## QUOTED TEXT
Our train was on time and a slightly newer one than the previous 2 trains. Instead of brown the beds were blue which made for a slighlty nicer colour scheme. The train was pretty lively and all along one side was a group of young girls who spent most of the afternoon playing games and passing notes along the train. Our bay was just us and two of the girls so we both sat by the window until sunset. The views were better than before as the train made its way along a river valley. Once the sun went down we made our beds and settled down to watch a film.


Thankfully the group of school girls left the train at Yekaterinberg and we got alot of new neighbours. Opposite us a young couple with a 10 month old baby moved in. And to the other side an American man and a Russian lady. All of them were very friendly and we soon discovered (with the help of google translate), that the couple were going to Kazakhstan to see his family. Our American neighbour had missed his original train and sadly only been able to make it onto a third class carriage on our train; probably not how he wanted his first Russian train journey to go. Before bed Matthias chatted to the American-Russian couple who thought he was in his early twenties.


The next morning Matthias woke up early and discovered that it’s possible to charge electrical items next to the Provodnistas office. With the phone fully charged he returned to his seat and found Zoë was finally awake at 10am (sleeping with earplugs is the way forward). Breakfast was some surprisingly yummy instant porridge with pieces of dried apple and cherry and more tea. Then we got comfy for the rest of the day on the train and a lot more passing trees. Our neighbours all left at Omsk and were replaced by three Russian men. For the first time we were a little less easy, but once we got out our lunch and shared some of our food things were more relaxed. We are sure the vodka and whiskey they were sipping continually was helping too. We had expected people drinking on the trains but surprisingly these men were always sipping secretly while one of the others kept watch. Maybe the recent changes to alcohol laws and the classification of beer as an alcoholic beverage (only in 2011!) have made drinking less acceptable. Come to think of it even people drinking on the streets always concealed their alcohol in brown paper bags. Despite this Russia still has a large problem with alcohol abuse, especially in young men. Matthias earned a few shots of Vodka by fixing Viktor the construction workers new tablet and as a bonus we got a chocopie (a Russian Tunnock’s teacake).

## WORK TO DO
Rewrite the travel passage starting with "Our train was" and going on through "watch a film.", with "blue" changed to "green". Use only the travel passage as your source.

## Data for locating visible targets

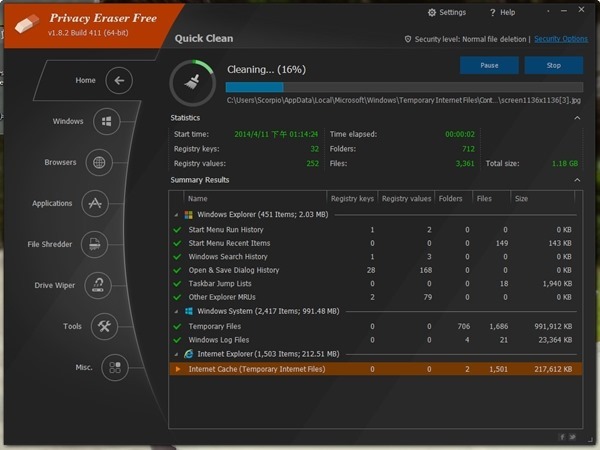Image resolution: width=600 pixels, height=450 pixels.
Task: Collapse the Statistics section chevron
Action: point(577,118)
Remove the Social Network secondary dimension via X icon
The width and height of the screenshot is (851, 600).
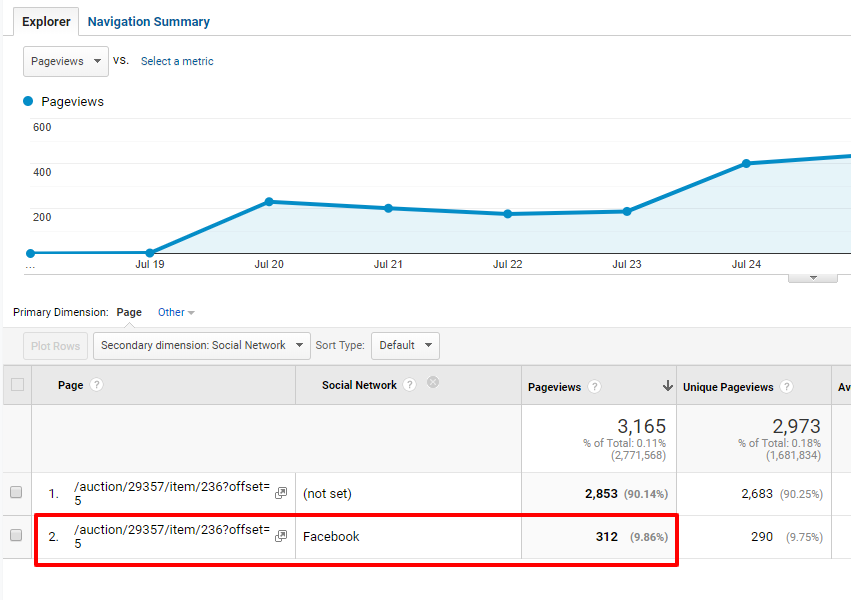click(x=432, y=381)
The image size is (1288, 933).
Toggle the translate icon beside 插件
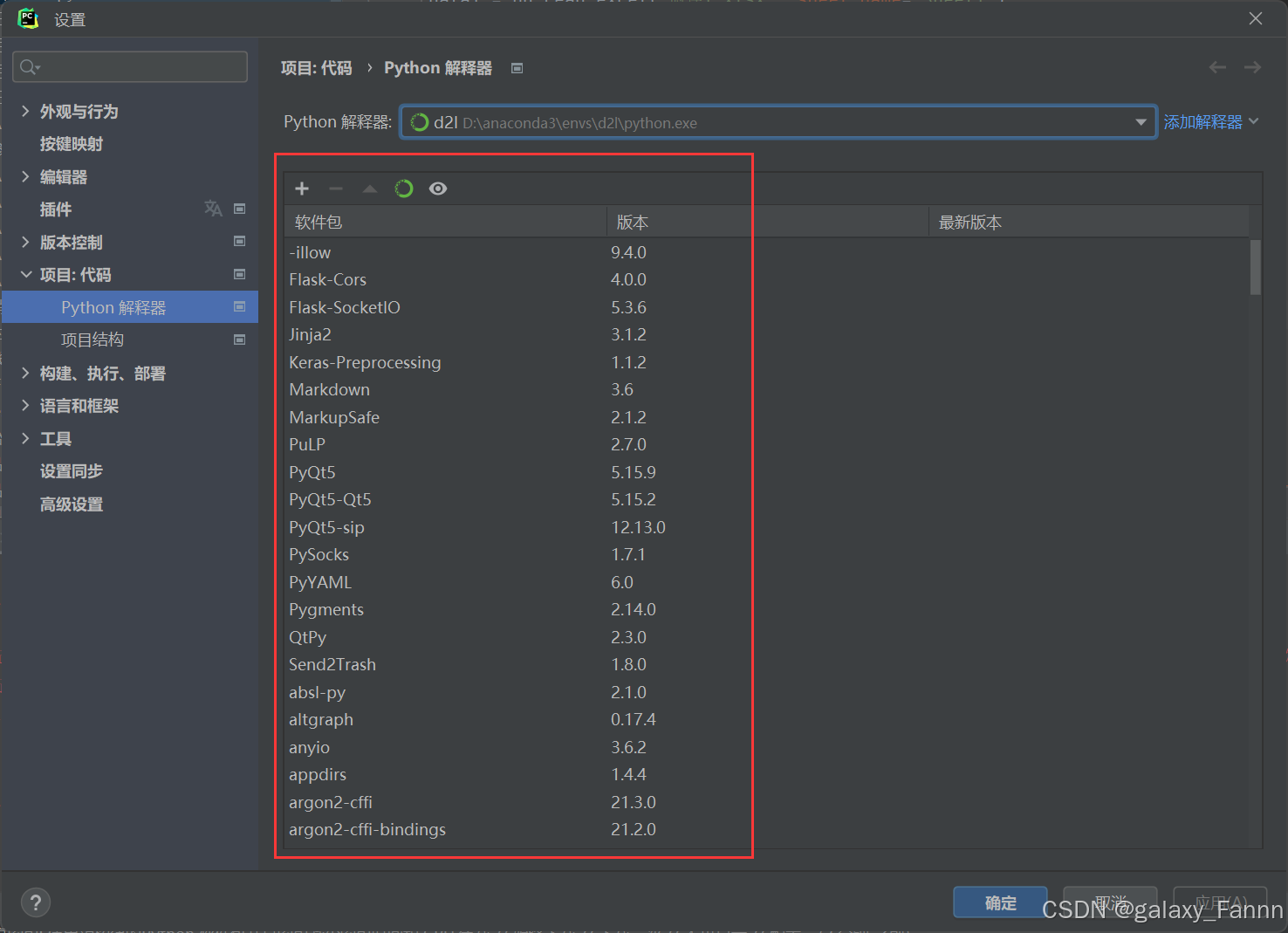click(x=213, y=209)
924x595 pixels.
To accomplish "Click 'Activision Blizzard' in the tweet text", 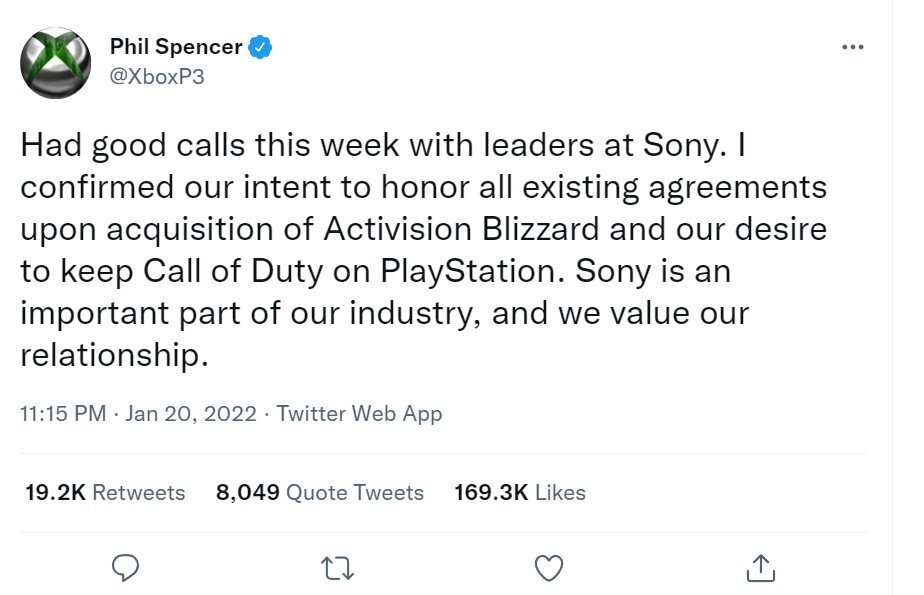I will click(461, 229).
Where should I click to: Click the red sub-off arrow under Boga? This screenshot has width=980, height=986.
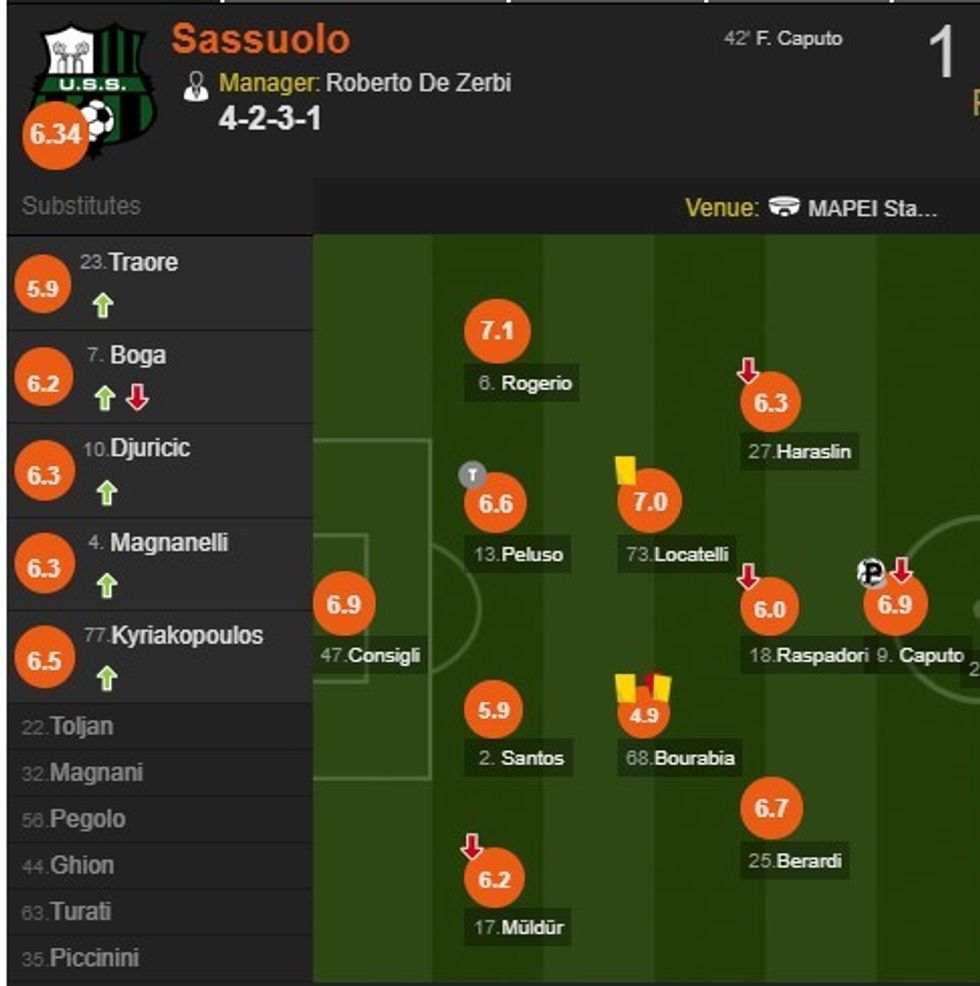coord(138,398)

## TASK ANSWER
Our train was on time and a slightly newer one than the previous 2 trains. Instead of brown the beds were green which made for a slighlty nicer colour scheme. The train was pretty lively and all along one side was a group of young girls who spent most of the afternoon playing games and passing notes along the train. Our bay was just us and two of the girls so we both sat by the window until sunset. The views were better than before as the train made its way along a river valley. Once the sun went down we made our beds and settled down to watch a film.